Exercise » Restate each line below word for word, skipping every picture.

Task inputs »
++++
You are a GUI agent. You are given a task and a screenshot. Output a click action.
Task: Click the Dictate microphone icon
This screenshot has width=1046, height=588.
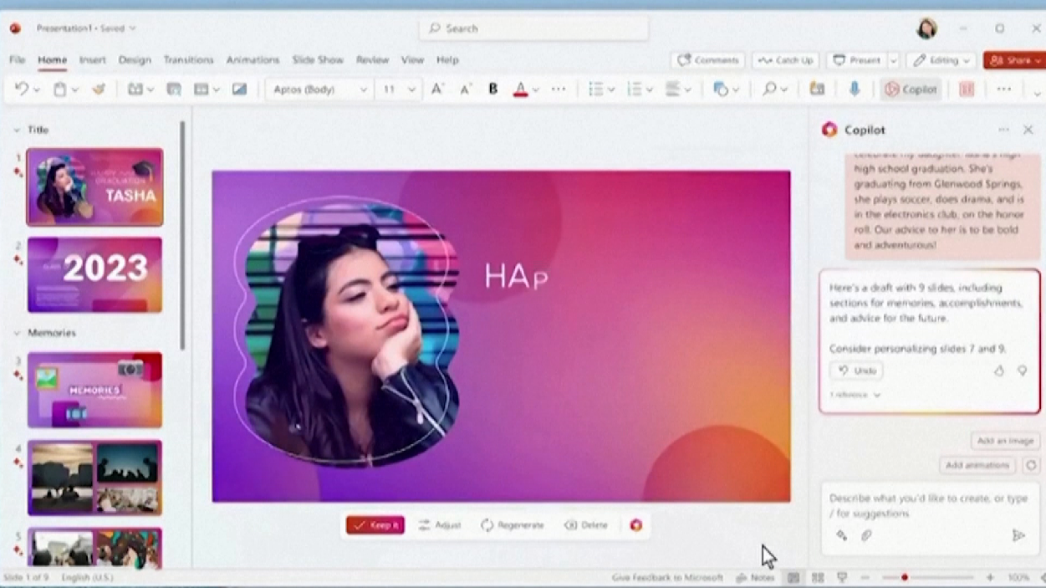tap(854, 89)
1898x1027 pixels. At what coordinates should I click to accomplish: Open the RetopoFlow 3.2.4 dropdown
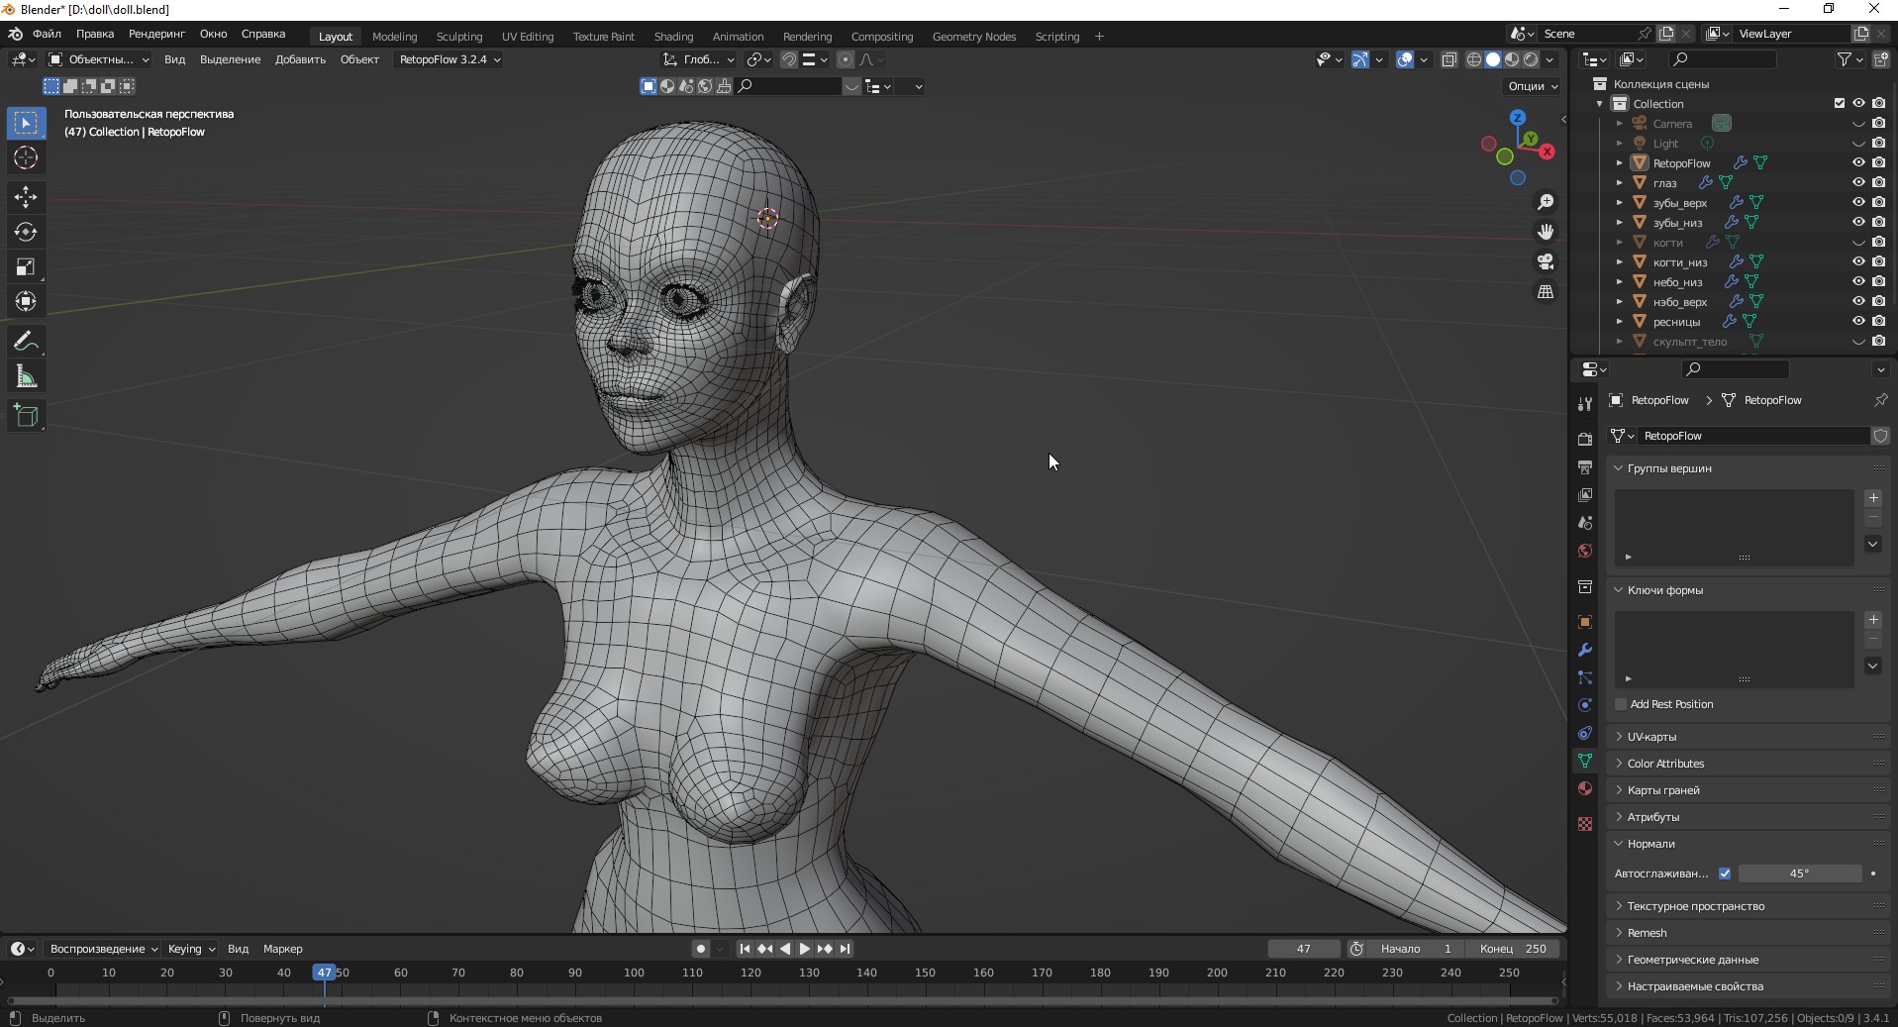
++++
Solved problem »
You are a GUI agent. You are given a task and a screenshot. Output a click action.
Task: Click the Dictate microphone icon
This screenshot has width=1046, height=588.
tap(854, 89)
1898x1027 pixels. At what coordinates should I click to accomplish: Open the RetopoFlow 3.2.4 dropdown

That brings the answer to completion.